Try it
Take every line from the listing below that contains "panel".

━━━━━ Supplied data

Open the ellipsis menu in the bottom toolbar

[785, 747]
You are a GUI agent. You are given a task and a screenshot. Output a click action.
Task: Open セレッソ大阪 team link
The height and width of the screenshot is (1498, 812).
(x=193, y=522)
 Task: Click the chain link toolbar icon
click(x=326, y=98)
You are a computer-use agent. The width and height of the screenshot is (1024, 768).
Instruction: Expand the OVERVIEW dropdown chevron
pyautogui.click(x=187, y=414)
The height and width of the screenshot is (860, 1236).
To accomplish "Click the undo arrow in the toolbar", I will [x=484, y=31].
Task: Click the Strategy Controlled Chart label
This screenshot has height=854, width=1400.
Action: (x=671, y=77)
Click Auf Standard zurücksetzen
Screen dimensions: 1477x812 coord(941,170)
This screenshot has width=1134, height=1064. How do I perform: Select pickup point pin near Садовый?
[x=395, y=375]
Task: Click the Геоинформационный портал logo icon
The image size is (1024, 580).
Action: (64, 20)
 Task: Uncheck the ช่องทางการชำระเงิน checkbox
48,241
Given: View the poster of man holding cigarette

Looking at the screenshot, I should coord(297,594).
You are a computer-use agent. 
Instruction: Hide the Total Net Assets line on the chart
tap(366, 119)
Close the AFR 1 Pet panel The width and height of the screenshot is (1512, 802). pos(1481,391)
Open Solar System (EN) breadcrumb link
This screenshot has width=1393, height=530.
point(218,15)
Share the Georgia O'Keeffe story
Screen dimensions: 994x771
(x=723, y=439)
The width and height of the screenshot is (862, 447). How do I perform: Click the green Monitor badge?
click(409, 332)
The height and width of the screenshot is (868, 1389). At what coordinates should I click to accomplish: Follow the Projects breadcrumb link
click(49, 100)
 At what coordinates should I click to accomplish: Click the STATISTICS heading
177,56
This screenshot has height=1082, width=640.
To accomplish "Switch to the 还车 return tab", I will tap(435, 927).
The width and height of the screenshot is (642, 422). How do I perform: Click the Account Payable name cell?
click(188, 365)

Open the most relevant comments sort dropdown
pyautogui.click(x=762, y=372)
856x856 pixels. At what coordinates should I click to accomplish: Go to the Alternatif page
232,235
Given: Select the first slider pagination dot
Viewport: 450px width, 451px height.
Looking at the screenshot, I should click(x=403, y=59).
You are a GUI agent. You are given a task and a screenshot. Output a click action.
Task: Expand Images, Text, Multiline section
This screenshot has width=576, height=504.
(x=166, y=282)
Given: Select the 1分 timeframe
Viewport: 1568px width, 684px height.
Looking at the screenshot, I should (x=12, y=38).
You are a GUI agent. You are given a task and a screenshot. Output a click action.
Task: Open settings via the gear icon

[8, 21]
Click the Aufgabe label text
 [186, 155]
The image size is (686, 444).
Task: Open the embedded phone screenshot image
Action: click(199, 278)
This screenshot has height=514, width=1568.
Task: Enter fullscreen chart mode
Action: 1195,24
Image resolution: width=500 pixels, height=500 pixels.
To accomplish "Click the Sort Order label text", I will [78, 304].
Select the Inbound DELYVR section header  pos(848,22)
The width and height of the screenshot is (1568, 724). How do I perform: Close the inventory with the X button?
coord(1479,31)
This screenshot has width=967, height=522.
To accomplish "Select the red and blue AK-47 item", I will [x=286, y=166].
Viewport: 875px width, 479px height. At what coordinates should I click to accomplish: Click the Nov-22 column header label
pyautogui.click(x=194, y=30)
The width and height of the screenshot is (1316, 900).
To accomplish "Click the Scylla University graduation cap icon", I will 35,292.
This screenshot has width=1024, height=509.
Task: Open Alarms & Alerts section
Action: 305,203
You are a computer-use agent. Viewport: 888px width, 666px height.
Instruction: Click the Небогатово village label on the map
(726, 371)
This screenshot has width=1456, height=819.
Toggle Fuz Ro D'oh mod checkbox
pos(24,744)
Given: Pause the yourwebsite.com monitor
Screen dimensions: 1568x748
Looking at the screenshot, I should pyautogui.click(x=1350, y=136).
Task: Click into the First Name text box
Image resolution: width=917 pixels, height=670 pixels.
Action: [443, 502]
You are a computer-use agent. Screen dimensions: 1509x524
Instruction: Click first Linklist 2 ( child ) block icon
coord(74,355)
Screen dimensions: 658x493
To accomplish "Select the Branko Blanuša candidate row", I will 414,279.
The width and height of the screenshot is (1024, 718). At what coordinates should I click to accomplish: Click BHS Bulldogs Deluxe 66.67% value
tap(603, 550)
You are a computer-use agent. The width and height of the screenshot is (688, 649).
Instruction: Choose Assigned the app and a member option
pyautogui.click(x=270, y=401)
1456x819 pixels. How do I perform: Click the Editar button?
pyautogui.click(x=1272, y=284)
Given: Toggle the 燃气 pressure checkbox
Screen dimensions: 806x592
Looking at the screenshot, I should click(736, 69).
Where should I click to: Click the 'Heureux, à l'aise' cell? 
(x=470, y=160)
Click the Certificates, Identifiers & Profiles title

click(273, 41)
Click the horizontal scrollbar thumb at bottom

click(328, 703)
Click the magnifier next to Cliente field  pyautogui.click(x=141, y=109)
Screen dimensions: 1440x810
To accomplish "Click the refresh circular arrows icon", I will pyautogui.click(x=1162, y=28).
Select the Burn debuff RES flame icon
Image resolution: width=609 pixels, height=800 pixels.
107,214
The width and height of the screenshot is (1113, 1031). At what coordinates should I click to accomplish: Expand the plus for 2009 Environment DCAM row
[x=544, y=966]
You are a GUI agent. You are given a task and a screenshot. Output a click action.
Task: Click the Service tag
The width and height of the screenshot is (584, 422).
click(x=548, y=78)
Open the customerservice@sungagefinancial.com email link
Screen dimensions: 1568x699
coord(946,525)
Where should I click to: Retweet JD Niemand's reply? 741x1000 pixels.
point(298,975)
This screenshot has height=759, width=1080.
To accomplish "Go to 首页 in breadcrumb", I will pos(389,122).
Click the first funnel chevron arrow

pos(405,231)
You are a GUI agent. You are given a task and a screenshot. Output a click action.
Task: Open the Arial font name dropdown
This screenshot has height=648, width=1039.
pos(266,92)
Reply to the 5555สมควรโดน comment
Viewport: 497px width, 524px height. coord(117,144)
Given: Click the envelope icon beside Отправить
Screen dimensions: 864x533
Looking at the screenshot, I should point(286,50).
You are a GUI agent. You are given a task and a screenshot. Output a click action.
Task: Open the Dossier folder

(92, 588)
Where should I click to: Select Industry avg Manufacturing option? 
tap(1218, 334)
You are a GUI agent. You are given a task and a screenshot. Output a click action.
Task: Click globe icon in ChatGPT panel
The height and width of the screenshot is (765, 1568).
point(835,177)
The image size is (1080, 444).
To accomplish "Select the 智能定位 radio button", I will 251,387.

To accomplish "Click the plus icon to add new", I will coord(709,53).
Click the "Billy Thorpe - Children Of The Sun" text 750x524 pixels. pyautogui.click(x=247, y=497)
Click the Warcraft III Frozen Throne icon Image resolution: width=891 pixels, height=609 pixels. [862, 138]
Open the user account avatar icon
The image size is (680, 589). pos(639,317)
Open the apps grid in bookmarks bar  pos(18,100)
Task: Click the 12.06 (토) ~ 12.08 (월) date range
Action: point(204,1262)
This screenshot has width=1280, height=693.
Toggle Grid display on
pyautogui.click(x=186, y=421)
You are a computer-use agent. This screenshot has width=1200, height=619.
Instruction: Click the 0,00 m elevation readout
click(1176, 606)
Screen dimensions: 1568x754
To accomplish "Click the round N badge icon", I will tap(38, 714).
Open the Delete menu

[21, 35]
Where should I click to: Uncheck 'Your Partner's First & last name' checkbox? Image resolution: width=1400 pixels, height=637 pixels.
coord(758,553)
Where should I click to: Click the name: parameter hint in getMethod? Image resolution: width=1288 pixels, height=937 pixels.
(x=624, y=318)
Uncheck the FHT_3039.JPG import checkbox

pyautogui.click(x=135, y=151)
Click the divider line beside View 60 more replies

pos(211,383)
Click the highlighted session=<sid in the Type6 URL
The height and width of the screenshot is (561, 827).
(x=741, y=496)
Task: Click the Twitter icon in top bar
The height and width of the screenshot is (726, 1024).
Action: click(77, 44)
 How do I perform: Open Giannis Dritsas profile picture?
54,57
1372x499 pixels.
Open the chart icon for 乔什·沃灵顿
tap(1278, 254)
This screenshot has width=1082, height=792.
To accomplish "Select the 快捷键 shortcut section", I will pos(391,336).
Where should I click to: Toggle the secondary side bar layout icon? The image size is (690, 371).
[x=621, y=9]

━━━━━━━━━━

Reply to the task
Close the AFR 1 Pet panel The width and height of the screenshot is (1512, 802). pos(1481,391)
Task: Click globe icon in ChatGPT panel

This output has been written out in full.